Que escritor! Que romance! Porto Calendário, o romance da saga são-franciscana, é uma barcaça que reúne os remeiros, os pescadores, as prostitutas, as cassandras, os coronéis e todo o povo do Vale e os faz navegar no rio da literatura, ao sabor de ondas dialetais, das correntezas de palavras, dos desvios arcaicos, tudo isso tendo ao fundo a marca d”água do Rio S,.Francisco.

Acho que foi no inicio dos tempos que a Natureza resolveu criar uma planta capaz de prevenir-se da seca que as vezes assolava as terras do cerrado e das enchentes que inundavam as plantações carregando as sementes e o porvir. E assim as flores e folhas dessa planta da família das sensitivas se fecham imediatamente quando tocadas pelos homens, pelas águas ou pelos ventos. Engenhosa a Natureza e os homens que lhe deram por nome Maria Fecha a Porta Prau o Boi Não te Pegar. Mais engenhoso ainda Osório Alves de Castro que fez da planta título do seu segundo livro, um livro poesia, cheio de Marias que se fecham quando tocadas. Elegia ao Velho Chico, o romance corre como o rio, caudaloso e forte: “Veja, Maria!... É o nosso São Francisco. Vindo de longe, correndo do Sul para o Norte, é um abraço na imensidão, unindo as terras e as gentes do Brasil.“ Forma-se, então, o segundo elo da trilogia iniciada com Porto Calendário e que se encerrará com Bahiano Tietê, romance da transformação, que mostra a dor, o sofrimento e a adaptação do povo ribeirinho que agora habita as terras do café. E mais uma vez o Rio São Francisco sela a integração nacional e faz do homem do cerrado um Baiano Tiête.

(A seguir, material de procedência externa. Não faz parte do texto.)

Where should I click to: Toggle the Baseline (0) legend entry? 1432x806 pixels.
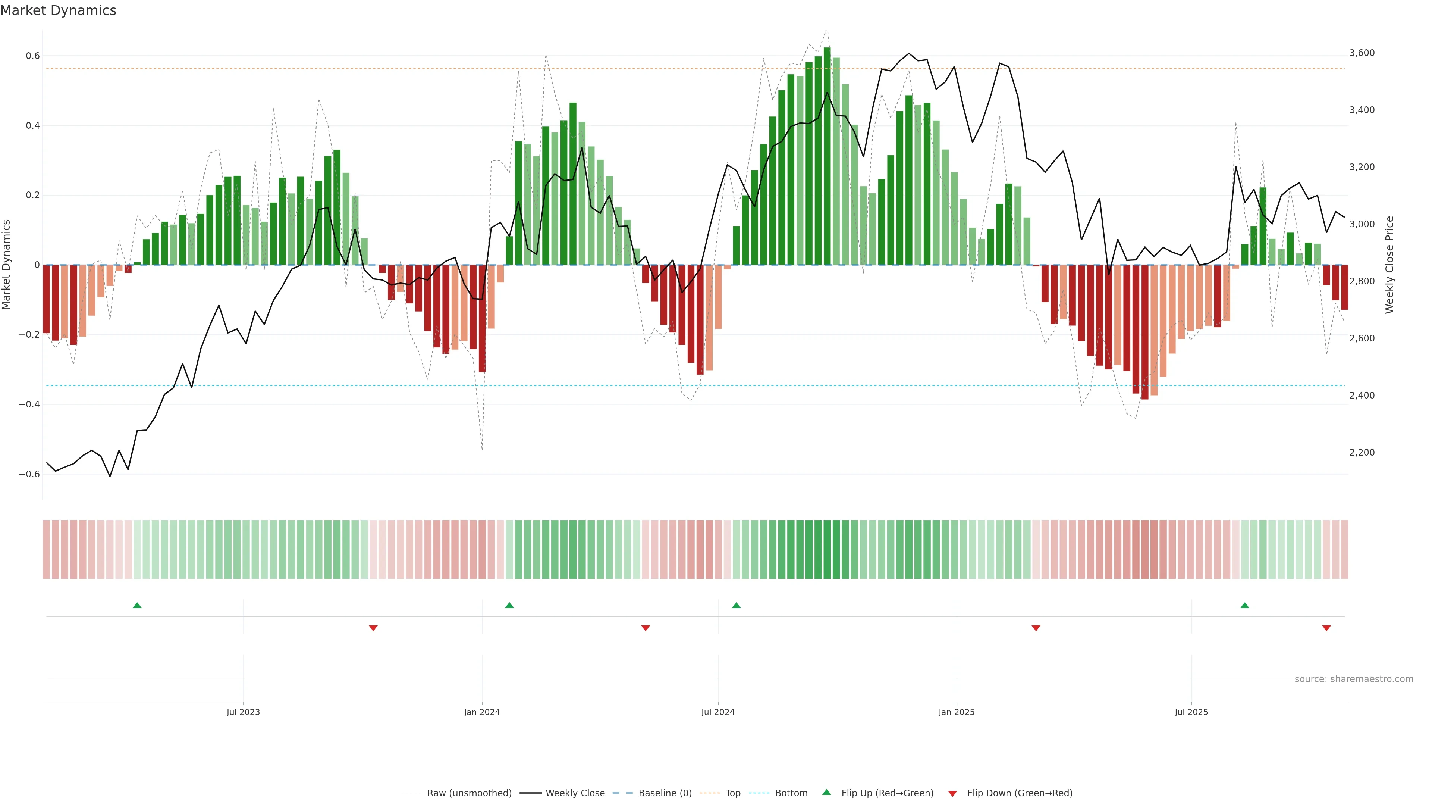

Osório Alves de Castro morreu em 1978 antes de ver BaianoTietê no prelo. O livro, que só foi publicado em 1990 pela Empresa Gráfica da Bahia, traz um prólogo de Jehová de Carvalho que, indignado, brada contra o mutismo que tomou conta da imprensa nacional quando da morte do escritor: nem um obituário, uma resenha sequer, sequer uma retrospectiva sobre a obra do autor que encantou Guimarães Rosa. Jehová fulminava, como uma cassandra que pressagiava o esquecimento de si mesmo: “Osório Alves de Castro tinha um defeito grave: era escritor baiano e pobre”.

Que seja. Que os obituários não registrem sua morte, que as enciclopédias queiram negar-lhe existência, que a Internet não tenha sites capazes de abarcar sua obra. Não importa. A prosa de Osório Alves de Castro é tronco milenar, é flor do cerrado, é planta que se fecha para quem não sabe tocá-la, é cedro que faz o oco das canoas, é rio perene, ancho, barrento e alongado, e sobreviverá navegando na alma de quem ama a literatura e o Rio São Francisco. É prosa única que “vem do Porto das Calendas onde tudo-tudo se dará“.

Por Armando Avena é escritor, jornalista e economista. Membro da Academia de Letras da Bahia.